Written request:
Put the lines of the material between the line holding "Click the T1" and the line holding "point(745,499)", inclusive, into a JSON list of strings with one string per line. Leave out any blank lines.
* Begin Material to process *
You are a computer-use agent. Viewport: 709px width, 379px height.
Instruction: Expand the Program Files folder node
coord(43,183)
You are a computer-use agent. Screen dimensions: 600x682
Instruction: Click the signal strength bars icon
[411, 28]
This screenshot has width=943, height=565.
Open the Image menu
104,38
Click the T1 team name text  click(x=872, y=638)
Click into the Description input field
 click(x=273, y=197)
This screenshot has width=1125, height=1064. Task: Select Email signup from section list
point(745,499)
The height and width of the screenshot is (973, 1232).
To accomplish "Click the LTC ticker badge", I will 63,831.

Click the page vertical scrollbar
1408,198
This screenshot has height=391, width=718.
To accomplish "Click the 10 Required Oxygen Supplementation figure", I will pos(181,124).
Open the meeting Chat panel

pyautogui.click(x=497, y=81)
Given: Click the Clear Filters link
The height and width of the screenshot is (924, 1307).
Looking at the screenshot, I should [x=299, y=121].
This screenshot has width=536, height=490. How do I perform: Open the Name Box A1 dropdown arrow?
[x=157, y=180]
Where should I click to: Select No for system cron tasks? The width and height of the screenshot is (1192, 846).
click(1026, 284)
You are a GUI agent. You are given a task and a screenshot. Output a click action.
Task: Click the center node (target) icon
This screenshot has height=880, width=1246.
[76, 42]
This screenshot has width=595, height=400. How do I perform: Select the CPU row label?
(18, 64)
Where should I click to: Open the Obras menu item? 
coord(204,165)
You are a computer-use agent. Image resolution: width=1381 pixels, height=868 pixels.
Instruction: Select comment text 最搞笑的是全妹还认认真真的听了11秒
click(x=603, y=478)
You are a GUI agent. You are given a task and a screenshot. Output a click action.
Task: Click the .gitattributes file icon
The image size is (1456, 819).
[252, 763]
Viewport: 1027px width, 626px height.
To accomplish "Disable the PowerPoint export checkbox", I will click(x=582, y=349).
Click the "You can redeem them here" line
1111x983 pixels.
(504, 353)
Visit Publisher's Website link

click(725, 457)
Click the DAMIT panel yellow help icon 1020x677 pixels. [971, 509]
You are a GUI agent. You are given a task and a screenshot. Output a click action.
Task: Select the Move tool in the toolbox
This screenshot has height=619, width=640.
* End Material to process *
Solved problem:
[
  "Click the T1 team name text  click(x=872, y=638)",
  "Click into the Description input field",
  " click(x=273, y=197)",
  "This screenshot has width=1125, height=1064. Task: Select Email signup from section list",
  "point(745,499)"
]